PROMPT
Copy every line below. Do not alter any of them.

Collected data entries:
——————

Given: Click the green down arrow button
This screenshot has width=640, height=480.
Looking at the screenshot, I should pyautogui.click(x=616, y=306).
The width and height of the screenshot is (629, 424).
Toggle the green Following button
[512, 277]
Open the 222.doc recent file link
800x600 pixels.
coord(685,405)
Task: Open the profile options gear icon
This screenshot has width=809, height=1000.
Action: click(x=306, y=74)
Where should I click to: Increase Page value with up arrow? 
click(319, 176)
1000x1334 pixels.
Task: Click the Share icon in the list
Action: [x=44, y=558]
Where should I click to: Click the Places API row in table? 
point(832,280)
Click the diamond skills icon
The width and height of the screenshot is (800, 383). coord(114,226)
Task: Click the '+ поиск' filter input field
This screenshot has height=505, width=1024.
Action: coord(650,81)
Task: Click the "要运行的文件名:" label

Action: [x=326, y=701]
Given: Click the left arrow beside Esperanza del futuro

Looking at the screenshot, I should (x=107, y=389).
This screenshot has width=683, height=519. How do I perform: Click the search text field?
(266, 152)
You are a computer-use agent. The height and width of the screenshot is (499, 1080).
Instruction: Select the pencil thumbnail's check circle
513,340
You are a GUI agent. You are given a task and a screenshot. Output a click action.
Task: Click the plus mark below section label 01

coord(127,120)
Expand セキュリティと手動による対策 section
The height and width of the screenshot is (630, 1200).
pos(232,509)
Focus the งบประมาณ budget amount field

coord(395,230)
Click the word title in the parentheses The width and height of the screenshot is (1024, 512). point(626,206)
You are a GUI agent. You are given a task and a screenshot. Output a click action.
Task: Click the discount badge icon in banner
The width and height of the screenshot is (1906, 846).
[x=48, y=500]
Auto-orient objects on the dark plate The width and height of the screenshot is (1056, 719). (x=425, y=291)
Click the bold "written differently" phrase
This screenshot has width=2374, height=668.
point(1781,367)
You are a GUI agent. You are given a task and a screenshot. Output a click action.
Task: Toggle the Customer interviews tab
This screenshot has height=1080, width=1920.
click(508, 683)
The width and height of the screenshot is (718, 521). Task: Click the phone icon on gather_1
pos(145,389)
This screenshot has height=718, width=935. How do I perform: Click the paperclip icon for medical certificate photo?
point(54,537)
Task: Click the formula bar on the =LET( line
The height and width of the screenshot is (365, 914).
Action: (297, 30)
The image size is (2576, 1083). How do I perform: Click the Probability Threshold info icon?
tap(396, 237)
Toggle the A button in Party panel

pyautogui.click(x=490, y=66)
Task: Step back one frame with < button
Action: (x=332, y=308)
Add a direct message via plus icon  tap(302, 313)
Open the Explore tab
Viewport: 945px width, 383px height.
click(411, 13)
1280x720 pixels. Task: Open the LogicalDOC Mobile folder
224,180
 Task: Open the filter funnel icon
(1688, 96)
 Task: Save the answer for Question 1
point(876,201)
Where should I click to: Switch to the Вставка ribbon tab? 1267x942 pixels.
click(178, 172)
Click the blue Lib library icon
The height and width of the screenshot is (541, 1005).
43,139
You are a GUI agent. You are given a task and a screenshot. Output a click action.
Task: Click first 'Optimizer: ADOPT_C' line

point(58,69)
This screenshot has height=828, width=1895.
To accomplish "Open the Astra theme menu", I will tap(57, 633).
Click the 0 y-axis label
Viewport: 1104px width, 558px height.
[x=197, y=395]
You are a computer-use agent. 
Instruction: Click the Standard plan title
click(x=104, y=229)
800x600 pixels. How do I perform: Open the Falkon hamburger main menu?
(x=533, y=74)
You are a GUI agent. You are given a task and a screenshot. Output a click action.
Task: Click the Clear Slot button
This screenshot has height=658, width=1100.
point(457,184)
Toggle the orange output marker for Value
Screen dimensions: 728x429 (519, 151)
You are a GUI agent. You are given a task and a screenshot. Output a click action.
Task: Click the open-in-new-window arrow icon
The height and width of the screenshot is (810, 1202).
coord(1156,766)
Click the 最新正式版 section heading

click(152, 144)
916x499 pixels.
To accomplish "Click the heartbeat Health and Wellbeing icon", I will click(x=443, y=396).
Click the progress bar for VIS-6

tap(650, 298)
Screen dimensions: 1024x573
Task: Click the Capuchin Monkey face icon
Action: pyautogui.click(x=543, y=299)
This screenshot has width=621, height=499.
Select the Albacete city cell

——————

SOLUTION FOR THIS EXERCISE
Given: Click the green down arrow button
This screenshot has width=640, height=480.
Looking at the screenshot, I should pyautogui.click(x=616, y=306).
The width and height of the screenshot is (629, 424).
Toggle the green Following button
[512, 277]
Open the 222.doc recent file link
800x600 pixels.
coord(685,405)
Task: Open the profile options gear icon
This screenshot has width=809, height=1000.
Action: click(x=306, y=74)
Where should I click to: Increase Page value with up arrow? 
click(319, 176)
1000x1334 pixels.
Task: Click the Share icon in the list
Action: [x=44, y=558]
Where should I click to: Click the Places API row in table? 
point(832,280)
Click the diamond skills icon
The width and height of the screenshot is (800, 383). coord(114,226)
Task: Click the '+ поиск' filter input field
This screenshot has height=505, width=1024.
Action: coord(650,81)
Task: Click the "要运行的文件名:" label

Action: [x=326, y=701]
Given: Click the left arrow beside Esperanza del futuro

Looking at the screenshot, I should (x=107, y=389).
This screenshot has width=683, height=519. How do I perform: Click the search text field?
(266, 152)
You are a computer-use agent. The height and width of the screenshot is (499, 1080).
Instruction: Select the pencil thumbnail's check circle
513,340
You are a GUI agent. You are given a task and a screenshot. Output a click action.
Task: Click the plus mark below section label 01

coord(127,120)
Expand セキュリティと手動による対策 section
The height and width of the screenshot is (630, 1200).
pos(232,509)
Focus the งบประมาณ budget amount field

coord(395,230)
Click the word title in the parentheses The width and height of the screenshot is (1024, 512). point(626,206)
You are a GUI agent. You are given a task and a screenshot. Output a click action.
Task: Click the discount badge icon in banner
The width and height of the screenshot is (1906, 846).
[x=48, y=500]
Auto-orient objects on the dark plate The width and height of the screenshot is (1056, 719). (x=425, y=291)
Click the bold "written differently" phrase
This screenshot has width=2374, height=668.
point(1781,367)
You are a GUI agent. You are given a task and a screenshot. Output a click action.
Task: Toggle the Customer interviews tab
This screenshot has height=1080, width=1920.
click(508, 683)
The width and height of the screenshot is (718, 521). Task: Click the phone icon on gather_1
pos(145,389)
This screenshot has height=718, width=935. How do I perform: Click the paperclip icon for medical certificate photo?
point(54,537)
Task: Click the formula bar on the =LET( line
The height and width of the screenshot is (365, 914).
Action: (297, 30)
The image size is (2576, 1083). How do I perform: Click the Probability Threshold info icon?
tap(396, 237)
Toggle the A button in Party panel

pyautogui.click(x=490, y=66)
Task: Step back one frame with < button
Action: (x=332, y=308)
Add a direct message via plus icon  tap(302, 313)
Open the Explore tab
Viewport: 945px width, 383px height.
click(411, 13)
1280x720 pixels. Task: Open the LogicalDOC Mobile folder
224,180
 Task: Open the filter funnel icon
(1688, 96)
 Task: Save the answer for Question 1
point(876,201)
Where should I click to: Switch to the Вставка ribbon tab? 1267x942 pixels.
click(178, 172)
Click the blue Lib library icon
The height and width of the screenshot is (541, 1005).
43,139
You are a GUI agent. You are given a task and a screenshot. Output a click action.
Task: Click first 'Optimizer: ADOPT_C' line

point(58,69)
This screenshot has height=828, width=1895.
To accomplish "Open the Astra theme menu", I will tap(57, 633).
Click the 0 y-axis label
Viewport: 1104px width, 558px height.
[x=197, y=395]
You are a computer-use agent. 
Instruction: Click the Standard plan title
click(x=104, y=229)
800x600 pixels. How do I perform: Open the Falkon hamburger main menu?
(x=533, y=74)
You are a GUI agent. You are given a task and a screenshot. Output a click action.
Task: Click the Clear Slot button
This screenshot has height=658, width=1100.
point(457,184)
Toggle the orange output marker for Value
Screen dimensions: 728x429 (519, 151)
You are a GUI agent. You are given a task and a screenshot. Output a click action.
Task: Click the open-in-new-window arrow icon
The height and width of the screenshot is (810, 1202).
coord(1156,766)
Click the 最新正式版 section heading

click(152, 144)
916x499 pixels.
To accomplish "Click the heartbeat Health and Wellbeing icon", I will click(x=443, y=396).
Click the progress bar for VIS-6

tap(650, 298)
Screen dimensions: 1024x573
Task: Click the Capuchin Monkey face icon
Action: pyautogui.click(x=543, y=299)
This screenshot has width=621, height=499.
Select the Albacete city cell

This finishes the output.